Saved entries
******************************

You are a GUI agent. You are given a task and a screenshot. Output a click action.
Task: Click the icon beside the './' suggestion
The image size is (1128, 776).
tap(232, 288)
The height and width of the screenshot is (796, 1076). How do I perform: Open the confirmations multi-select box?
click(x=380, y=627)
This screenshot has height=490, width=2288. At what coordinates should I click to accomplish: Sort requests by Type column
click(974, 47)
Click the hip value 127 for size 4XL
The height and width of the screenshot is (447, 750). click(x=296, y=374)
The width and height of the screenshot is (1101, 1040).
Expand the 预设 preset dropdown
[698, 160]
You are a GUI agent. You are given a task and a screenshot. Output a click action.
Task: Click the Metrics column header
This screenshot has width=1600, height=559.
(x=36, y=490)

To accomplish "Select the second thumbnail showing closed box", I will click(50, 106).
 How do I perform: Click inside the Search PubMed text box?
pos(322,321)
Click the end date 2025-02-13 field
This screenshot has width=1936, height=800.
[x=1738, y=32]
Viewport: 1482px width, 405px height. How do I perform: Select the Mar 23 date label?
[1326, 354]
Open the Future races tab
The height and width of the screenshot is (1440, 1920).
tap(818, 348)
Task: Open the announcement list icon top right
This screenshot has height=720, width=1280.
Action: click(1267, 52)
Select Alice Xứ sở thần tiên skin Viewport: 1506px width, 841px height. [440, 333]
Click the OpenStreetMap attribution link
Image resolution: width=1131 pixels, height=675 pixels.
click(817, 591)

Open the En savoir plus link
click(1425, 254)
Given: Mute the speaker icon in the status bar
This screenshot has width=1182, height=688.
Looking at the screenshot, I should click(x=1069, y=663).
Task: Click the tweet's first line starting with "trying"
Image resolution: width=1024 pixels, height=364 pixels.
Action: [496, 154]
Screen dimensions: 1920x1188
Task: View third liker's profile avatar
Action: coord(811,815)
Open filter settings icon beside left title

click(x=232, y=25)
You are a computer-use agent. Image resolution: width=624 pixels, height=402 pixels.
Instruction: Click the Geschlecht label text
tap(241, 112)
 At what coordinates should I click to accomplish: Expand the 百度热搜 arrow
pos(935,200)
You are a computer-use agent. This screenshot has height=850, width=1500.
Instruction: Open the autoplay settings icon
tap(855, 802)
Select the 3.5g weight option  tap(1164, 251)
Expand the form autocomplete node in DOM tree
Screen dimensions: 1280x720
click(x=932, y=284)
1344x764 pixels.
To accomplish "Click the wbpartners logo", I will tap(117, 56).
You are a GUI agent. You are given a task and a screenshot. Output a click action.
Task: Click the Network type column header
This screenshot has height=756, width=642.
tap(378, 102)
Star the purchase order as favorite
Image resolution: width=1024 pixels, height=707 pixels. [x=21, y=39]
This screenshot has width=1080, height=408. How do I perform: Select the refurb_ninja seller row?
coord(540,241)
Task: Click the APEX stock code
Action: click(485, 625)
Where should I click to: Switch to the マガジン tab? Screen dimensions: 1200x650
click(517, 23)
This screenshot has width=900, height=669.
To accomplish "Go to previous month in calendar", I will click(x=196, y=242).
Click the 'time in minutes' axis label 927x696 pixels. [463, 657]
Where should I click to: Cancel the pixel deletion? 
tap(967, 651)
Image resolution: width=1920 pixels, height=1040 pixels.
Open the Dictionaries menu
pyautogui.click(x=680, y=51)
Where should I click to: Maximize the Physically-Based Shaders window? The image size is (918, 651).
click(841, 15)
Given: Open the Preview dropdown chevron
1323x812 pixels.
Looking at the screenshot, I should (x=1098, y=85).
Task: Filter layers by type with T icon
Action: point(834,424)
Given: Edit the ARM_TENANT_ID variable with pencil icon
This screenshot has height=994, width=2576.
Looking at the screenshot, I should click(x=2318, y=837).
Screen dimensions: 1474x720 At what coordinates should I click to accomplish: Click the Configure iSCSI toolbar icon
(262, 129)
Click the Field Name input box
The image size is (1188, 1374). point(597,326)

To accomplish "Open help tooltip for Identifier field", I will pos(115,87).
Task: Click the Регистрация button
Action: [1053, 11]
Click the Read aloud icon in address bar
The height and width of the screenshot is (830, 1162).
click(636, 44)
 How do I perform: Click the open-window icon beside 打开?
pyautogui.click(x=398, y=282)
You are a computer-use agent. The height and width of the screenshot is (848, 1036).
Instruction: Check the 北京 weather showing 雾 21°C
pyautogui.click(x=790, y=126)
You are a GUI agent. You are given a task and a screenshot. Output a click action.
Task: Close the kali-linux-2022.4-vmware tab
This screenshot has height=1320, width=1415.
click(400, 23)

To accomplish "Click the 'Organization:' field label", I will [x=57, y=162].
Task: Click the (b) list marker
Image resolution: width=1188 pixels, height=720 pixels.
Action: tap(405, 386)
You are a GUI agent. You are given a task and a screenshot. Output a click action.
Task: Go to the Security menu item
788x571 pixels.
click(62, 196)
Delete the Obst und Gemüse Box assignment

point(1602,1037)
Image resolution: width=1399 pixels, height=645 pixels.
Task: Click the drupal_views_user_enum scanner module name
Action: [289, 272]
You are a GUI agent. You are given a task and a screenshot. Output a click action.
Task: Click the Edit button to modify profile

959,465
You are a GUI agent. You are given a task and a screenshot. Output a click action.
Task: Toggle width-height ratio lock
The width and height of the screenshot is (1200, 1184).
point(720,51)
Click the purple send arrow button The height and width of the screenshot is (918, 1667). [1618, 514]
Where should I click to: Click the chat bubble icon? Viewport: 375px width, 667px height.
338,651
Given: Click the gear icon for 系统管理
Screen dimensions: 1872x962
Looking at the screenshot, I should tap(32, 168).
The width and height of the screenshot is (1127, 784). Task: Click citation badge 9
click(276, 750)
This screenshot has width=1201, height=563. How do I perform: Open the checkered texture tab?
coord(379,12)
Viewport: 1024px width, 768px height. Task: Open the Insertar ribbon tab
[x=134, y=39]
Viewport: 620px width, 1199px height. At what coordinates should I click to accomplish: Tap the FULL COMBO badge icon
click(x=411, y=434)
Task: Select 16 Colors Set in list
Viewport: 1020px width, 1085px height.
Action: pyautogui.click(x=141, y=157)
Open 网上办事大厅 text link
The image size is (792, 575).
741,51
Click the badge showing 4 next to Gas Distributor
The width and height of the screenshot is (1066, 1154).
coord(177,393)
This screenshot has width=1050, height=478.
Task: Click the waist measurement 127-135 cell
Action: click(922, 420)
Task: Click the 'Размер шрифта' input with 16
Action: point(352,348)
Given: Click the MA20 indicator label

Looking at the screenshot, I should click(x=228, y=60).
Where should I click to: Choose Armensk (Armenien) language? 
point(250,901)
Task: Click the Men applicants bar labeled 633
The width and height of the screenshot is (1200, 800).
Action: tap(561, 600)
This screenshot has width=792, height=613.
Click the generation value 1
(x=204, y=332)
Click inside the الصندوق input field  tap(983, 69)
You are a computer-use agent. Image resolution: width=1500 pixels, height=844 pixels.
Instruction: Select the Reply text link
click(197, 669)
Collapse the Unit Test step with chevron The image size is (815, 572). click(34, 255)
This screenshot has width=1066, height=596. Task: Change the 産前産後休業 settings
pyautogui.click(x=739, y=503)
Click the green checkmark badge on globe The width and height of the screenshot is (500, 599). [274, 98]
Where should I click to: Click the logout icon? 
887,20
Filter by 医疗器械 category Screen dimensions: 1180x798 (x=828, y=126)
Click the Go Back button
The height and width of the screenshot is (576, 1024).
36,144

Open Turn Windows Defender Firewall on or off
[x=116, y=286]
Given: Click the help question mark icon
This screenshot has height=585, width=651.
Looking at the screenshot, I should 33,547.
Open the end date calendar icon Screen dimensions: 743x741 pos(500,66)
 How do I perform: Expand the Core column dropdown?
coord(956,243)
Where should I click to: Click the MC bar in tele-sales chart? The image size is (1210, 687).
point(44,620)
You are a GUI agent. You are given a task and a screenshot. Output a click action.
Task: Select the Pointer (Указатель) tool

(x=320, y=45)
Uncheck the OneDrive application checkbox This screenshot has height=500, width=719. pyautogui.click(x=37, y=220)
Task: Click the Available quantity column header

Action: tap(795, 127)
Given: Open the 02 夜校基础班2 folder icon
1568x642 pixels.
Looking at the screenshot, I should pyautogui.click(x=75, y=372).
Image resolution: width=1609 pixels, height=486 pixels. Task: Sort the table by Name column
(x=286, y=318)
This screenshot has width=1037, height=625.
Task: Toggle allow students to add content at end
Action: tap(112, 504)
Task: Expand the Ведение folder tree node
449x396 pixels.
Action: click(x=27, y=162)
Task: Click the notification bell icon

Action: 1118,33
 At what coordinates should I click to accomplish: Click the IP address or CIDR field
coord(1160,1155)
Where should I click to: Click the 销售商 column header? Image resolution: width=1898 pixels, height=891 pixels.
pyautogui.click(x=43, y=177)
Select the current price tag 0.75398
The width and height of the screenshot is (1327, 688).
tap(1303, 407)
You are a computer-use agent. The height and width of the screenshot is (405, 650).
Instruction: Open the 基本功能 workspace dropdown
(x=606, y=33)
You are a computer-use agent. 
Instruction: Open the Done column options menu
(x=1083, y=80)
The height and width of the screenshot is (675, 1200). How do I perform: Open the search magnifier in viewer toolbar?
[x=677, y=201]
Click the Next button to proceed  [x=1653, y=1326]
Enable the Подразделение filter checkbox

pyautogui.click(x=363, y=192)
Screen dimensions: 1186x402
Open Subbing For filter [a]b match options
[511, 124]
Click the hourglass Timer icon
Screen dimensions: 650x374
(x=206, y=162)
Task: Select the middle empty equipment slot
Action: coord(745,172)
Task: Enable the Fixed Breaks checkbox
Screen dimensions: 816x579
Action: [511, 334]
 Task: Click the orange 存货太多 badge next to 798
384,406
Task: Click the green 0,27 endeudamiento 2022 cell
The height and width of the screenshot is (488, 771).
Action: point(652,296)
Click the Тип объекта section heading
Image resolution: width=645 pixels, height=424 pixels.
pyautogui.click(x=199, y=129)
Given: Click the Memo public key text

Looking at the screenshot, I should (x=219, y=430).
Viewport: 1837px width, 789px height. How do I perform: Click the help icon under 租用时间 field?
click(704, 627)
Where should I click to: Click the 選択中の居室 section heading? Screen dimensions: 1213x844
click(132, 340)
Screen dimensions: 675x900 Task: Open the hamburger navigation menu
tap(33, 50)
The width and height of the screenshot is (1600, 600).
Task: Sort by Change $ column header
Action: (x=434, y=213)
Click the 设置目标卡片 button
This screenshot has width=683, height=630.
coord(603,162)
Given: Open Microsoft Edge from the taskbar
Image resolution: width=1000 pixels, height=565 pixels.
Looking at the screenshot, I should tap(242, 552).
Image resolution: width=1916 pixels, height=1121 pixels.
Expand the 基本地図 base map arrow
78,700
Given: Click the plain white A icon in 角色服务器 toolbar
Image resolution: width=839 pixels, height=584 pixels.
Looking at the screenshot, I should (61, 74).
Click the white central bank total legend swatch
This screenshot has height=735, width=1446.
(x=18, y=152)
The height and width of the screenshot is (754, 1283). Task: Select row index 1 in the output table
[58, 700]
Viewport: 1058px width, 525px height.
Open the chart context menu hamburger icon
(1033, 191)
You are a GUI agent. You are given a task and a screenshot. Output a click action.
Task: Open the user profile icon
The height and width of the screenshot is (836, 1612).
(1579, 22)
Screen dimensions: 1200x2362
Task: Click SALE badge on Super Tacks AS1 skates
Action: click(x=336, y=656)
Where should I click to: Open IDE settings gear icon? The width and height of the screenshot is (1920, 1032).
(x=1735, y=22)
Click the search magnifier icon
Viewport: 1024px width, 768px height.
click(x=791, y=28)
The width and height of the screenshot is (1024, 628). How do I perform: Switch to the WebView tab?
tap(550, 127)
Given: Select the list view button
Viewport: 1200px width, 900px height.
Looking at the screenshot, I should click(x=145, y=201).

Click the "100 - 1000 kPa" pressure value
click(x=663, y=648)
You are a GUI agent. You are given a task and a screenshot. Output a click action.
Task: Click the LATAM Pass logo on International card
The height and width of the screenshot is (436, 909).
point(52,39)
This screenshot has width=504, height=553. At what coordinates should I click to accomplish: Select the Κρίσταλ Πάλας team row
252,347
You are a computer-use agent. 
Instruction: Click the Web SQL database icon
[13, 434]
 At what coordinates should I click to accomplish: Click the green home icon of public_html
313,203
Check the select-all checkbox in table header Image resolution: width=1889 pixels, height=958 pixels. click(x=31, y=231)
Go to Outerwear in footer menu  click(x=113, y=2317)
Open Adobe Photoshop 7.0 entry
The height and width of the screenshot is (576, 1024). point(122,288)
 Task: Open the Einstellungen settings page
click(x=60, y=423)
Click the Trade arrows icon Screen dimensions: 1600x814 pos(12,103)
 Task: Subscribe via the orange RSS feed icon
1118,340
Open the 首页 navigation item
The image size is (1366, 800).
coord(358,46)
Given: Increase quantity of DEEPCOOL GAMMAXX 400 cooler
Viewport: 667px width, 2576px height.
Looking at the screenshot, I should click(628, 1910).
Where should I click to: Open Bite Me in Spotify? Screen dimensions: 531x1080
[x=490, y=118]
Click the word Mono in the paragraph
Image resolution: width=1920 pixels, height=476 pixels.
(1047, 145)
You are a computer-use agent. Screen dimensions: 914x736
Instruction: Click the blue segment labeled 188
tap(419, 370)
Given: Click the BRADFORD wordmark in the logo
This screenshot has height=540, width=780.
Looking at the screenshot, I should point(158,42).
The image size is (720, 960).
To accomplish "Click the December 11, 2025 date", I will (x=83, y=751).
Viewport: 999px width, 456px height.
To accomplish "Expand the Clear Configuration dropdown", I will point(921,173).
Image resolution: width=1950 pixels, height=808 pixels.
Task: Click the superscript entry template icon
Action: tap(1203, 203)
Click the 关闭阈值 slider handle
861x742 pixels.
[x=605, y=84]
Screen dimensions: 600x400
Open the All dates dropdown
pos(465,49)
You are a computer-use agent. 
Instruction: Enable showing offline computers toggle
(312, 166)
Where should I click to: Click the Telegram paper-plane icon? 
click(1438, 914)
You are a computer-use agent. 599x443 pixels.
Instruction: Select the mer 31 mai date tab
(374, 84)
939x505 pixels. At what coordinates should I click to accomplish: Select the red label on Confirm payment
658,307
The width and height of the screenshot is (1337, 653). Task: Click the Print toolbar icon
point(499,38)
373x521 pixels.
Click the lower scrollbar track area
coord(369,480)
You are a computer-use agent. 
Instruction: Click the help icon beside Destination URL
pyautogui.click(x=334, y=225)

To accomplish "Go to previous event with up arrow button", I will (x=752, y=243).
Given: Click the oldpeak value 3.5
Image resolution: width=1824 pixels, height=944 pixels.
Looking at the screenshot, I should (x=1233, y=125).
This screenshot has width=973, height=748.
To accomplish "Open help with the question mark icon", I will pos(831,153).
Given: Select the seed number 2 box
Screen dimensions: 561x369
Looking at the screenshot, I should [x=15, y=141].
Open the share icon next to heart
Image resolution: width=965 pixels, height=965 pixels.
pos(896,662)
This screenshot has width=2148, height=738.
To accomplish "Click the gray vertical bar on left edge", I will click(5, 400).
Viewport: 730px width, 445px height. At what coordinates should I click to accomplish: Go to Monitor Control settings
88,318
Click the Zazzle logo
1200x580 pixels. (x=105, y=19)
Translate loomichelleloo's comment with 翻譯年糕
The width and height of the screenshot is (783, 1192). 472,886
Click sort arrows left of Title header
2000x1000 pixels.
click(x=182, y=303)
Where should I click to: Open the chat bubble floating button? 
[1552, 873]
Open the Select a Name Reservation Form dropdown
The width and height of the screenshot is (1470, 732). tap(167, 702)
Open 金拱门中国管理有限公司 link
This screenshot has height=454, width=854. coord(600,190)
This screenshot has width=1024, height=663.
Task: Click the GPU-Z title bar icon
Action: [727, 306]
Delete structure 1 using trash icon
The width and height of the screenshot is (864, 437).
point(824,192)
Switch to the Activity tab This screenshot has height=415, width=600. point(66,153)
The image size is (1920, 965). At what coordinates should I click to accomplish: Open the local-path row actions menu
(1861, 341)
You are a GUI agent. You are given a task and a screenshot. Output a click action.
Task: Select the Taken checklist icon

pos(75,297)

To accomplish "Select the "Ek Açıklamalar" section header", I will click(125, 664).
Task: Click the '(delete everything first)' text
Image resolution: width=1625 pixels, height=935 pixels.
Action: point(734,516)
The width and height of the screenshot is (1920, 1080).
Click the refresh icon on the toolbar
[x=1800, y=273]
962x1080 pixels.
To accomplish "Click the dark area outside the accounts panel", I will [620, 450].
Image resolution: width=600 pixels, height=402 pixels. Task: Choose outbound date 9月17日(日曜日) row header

******************************

Activity> Quote the data above from the line containing "Instruction: Click the help" to the line containing "Given: Select the seed number 2 box", inclusive, and stop.

Task result>
Instruction: Click the help icon beside Destination URL
pyautogui.click(x=334, y=225)

To accomplish "Go to previous event with up arrow button", I will (x=752, y=243).
Given: Click the oldpeak value 3.5
Image resolution: width=1824 pixels, height=944 pixels.
Looking at the screenshot, I should (x=1233, y=125).
This screenshot has width=973, height=748.
To accomplish "Open help with the question mark icon", I will pos(831,153).
Given: Select the seed number 2 box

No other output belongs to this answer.